Increased endothelin receptor gene expression in hypoxic rat lung.

Our previous studies demonstrated that exposure to hypoxia increases pulmonary artery pressure and plasma endothelin-1 (ET-1) levels and selectively enhances ET-1 gene expression in rat lung. The current study examined the effects of hypoxia (48 h, 10% O2, 1 atm) on ET-1 and endothelin A (ETA) and ETB receptor steady-state mRNA levels in lung, heart, pulmonary artery, thoracic aorta, superior vena cava, kidney, spleen, and liver of the rat. In lung, hypoxic exposure was associated with significant increases in ET-1 mRNA (4.1-fold), ET-1 peptide (1.5-fold) and ETA mRNA (2.3-fold) levels; ETB mRNA levels were unchanged. ET-1 mRNA was increased in response to hypoxia in pulmonary artery but not in aorta; both ETA and ETB receptor steady-state mRNA levels were increased in thoracic aorta, left atrium, and right ventricle, and tended to be increased in right atrium of hypoxia-exposed rats, compared with air controls. ETB but not ETA receptor steady-state mRNA levels were increased in pulmonary artery of hypoxia-exposed rats.
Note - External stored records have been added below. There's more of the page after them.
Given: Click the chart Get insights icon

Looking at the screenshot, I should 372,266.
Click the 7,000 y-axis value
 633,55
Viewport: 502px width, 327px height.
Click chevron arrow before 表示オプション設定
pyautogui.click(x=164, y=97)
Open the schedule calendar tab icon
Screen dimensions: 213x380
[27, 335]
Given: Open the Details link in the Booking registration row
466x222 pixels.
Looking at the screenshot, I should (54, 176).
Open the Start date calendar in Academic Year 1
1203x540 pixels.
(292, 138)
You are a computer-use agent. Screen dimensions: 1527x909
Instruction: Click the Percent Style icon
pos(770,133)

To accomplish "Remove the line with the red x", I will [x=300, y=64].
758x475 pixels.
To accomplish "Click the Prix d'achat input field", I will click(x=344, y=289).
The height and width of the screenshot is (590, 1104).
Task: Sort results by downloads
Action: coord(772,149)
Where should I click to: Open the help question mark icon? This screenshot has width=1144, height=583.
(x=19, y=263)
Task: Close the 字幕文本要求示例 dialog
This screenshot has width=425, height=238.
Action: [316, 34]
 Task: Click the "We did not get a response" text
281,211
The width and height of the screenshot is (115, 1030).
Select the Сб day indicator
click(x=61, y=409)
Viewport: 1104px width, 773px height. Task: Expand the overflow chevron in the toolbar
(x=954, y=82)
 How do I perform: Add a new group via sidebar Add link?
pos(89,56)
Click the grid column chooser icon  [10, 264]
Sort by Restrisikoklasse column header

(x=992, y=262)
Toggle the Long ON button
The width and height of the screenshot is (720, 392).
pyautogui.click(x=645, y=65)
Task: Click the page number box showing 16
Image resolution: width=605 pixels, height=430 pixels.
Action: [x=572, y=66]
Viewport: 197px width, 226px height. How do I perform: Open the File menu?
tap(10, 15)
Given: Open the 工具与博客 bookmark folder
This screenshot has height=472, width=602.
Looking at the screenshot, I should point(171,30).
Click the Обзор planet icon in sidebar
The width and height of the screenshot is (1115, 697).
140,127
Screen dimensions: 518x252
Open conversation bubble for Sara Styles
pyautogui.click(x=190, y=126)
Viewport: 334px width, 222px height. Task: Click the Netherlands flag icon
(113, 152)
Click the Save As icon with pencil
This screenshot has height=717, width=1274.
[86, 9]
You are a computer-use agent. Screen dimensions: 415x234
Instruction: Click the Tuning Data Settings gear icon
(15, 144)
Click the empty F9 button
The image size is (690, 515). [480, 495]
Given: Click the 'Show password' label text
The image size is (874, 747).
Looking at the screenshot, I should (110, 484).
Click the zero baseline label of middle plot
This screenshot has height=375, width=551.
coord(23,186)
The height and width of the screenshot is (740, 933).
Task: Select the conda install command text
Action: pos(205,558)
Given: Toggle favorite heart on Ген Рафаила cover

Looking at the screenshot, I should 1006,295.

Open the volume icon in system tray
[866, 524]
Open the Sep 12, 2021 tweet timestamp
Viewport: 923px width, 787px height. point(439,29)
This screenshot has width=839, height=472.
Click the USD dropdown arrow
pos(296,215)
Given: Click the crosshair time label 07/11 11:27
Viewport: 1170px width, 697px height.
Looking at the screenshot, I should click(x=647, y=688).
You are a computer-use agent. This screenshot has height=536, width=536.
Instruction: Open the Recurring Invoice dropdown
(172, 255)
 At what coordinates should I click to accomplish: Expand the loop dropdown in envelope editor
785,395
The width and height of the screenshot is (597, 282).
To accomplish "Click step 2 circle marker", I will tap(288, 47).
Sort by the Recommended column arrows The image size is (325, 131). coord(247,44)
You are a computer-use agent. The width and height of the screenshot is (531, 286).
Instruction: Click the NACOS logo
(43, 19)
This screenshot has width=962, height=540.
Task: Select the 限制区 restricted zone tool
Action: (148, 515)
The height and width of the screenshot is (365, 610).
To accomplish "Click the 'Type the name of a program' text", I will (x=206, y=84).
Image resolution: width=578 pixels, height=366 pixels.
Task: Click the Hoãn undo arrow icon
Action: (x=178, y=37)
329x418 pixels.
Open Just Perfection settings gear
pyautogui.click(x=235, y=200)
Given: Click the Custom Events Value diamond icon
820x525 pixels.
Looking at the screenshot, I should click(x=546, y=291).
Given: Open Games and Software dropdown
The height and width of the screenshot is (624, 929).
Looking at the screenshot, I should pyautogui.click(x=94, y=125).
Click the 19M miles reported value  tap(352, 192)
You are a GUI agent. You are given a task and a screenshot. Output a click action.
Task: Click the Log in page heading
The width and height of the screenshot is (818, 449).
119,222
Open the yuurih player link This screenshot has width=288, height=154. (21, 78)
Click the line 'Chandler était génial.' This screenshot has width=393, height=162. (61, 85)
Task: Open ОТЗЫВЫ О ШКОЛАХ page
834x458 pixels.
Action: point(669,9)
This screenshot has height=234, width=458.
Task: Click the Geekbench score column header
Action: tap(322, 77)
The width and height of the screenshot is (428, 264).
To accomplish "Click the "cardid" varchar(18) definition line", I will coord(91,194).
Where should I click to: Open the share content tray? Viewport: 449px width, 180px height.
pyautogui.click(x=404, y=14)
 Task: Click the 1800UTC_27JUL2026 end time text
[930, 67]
No change in expression of either ET receptor steady-state mRNA levels was seen in organs perfused by the systemic vascular bed. In no case were ET receptor mRNA levels in hypoxic rats reduced below air control levels, despite elevations in local and/or circulating ET-1. These findings are consistent with a role for ET-1, acting through ETA receptors, in the pathogenesis of hypoxia-induced pulmonary hypertension.